Fennel changes its character when roasted, losing its crunch of course, and its peppy bite, but if you close your eyes you could almost believe you are eating artichokes. Oh, it's good!
2 large fennel bulbs (about 900g/2 pounds) Extra virgin olive oil Flaky sea salt Freshly ground black pepper 1 small clove garlic, peeled and crushed ½ tsp chopped rosemary 425g (14 ounce) can cannellini beans, drained, rinsed and drained 2 wedges preserved lemon 1 loaf pide or ciabatta, sliced not too thinly 1 clove garlic, peeled and cut in half 1 hot chilli, thinly sliced Parsley florets
1 Trim fennel bulb and cut into fat chunks. Rub with 1½ tablespoons of oil. Sprinkle with salt and grind over a little pepper. Cook on a barbecue hot plate (griddle) preheated to medium until golden all over and just tender when tested with a fork. Alternatively, lay pieces in a shallow roasting tin lined with baking (parchment) paper and roast in an oven preheated to 220°C (425°F) for about 20 minutes.
2 To make the bean purée, put 1 tablespoon of oil in a small frying pan (skillet) with the garlic and rosemary. Cook briefly until changing colour, then add the beans and ¼ teaspoon of salt. Squish beans with a fork until they form a lumpy purée.

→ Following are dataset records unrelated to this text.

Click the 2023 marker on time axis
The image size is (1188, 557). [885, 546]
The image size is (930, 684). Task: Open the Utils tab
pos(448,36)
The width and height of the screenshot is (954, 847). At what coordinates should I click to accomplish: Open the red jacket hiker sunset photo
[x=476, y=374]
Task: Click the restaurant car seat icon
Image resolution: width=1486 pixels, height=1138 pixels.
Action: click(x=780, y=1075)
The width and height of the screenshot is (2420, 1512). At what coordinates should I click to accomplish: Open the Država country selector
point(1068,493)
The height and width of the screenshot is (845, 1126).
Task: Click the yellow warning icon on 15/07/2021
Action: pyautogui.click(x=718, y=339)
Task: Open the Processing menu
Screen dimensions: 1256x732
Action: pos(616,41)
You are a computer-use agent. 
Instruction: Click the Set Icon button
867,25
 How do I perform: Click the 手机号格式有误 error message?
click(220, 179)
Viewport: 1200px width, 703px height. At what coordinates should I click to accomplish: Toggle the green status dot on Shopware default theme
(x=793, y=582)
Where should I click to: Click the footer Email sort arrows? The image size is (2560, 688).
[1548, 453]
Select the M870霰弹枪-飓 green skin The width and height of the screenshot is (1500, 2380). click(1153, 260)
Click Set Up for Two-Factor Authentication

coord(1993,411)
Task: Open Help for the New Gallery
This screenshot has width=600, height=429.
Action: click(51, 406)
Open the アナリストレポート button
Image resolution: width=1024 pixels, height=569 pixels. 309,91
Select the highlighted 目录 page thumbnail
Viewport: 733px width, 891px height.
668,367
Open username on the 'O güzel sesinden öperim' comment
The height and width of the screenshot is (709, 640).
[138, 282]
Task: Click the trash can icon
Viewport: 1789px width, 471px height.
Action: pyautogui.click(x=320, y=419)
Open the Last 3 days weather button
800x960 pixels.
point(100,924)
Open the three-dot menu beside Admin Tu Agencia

3 Rinse preserved lemon wedges under running water, dislodge flesh and discard. Pat rind dry with paper towels and slice.
4 Char 8 slices of bread on both sides on a preheated barbecue grill rack over gentle heat; take care as the bread burns easily. Alternatively, cook bread under an oven grill, or in a hot ridged grill pan. Rub with a piece of garlic, drizzle with oil and sprinkle with sea salt. Spread slices with bean purée and top with fennel. Sprinkle with preserved lemon, chilli and parsley. Serve immediately.